Hannah’s Request

1 Samuel 1:4-20

Do you remember, back when you were growing up, how it felt when summer was over, and it was time to get back into your regular school-year routine?  You knew you’d be back to getting up early—too early—and eating a sleepy and sometimes rushed breakfast before heading off to a long day of school.  And if that wasn’t enough to get you revved up and excited about the next few months, there was always afternoon homework to look forward to.  Yup, there was plenty of reason to grimace, but there were also things about the school year that weren’t so bad… like seeing all of your friends again… and buying school supplies… and maybe a new outfit or two.  So, back-to-school time was a period of mixed emotions… at least it was for me.  I also remember having a great feeling of optimism as I started a new year of classes. You see, I wasn’t all that great of a student during the majority of my primary and secondary school years.  I meant well, but I got distracted pretty easily (now they call it “attention deficit”) and it showed in my grades. And once you get in a hole, it’s hard to dig yourself out of it.  The beginning of a new year was an opportunity to start over—no hole… or in today’s vernacular: a chance for a “do-over.”
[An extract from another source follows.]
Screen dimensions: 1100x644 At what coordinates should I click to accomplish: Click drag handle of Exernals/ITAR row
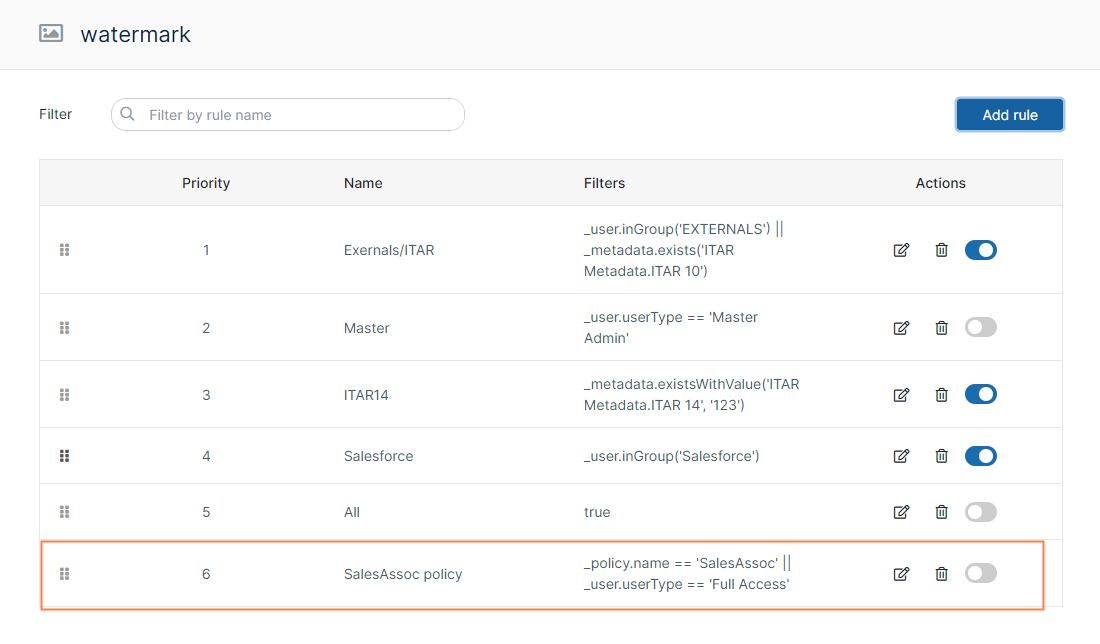(65, 250)
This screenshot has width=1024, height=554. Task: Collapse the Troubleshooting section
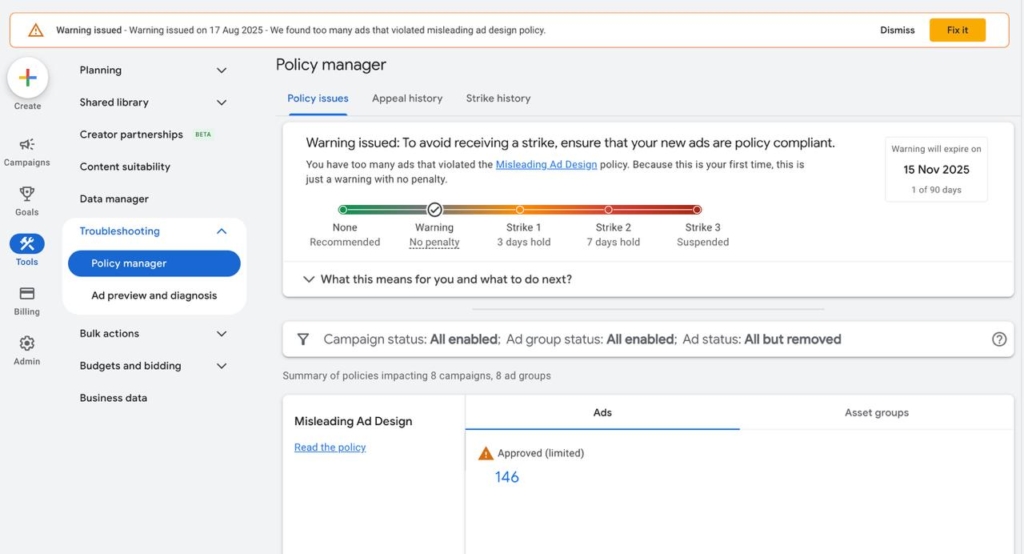221,231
In today’s lesson from Old Testament Scripture, the Hebrew people were also about to experience a season of change, though they didn’t yet know how profoundly it would affect them.  Since they had found their way into Canaan after “forty years” of wandering in the wilderness, they had been shepherded by a series of “judges” who had been called by God to lead the Hebrews back onto the path of righteousness whenever their straying had gotten them into trouble.  A very-predictable pattern had developed: (1) Israel would fall into apostasy (that’s falling away from God); (2) they would then be dominated by a foreign oppressor for a time… that was their hole; (3) Israel would call out to God in their misery; (4) God would send a judge to deliver them; and (5) this judge would bring about the defeat Israel’s oppressor.  Woohoo! A chance for a do-over!  And as long as that judge was there to keep the Hebrews on the straight and narrow, everything would be OK.  But no one lives forever, and the judges had no heirs… and so the pattern repeated itself over and over again—at least twelve times, over the better part of three centuries. Whew!  I may have had some bad years… but not three hundred of them!  The Book of Judges tells us that when there was no one to lead them, “the people did what was right in their own eyes” (vv. 17:6 and 21:25)… with predictable results. And so, the Hebrew people called out to God again, but this time for a king. And, as always, God heard their cry. But there would be no “quick fix” for God’s rebellious people.  Our prayers may be answered in unexpected ways, but always in accordance with God’s purposes.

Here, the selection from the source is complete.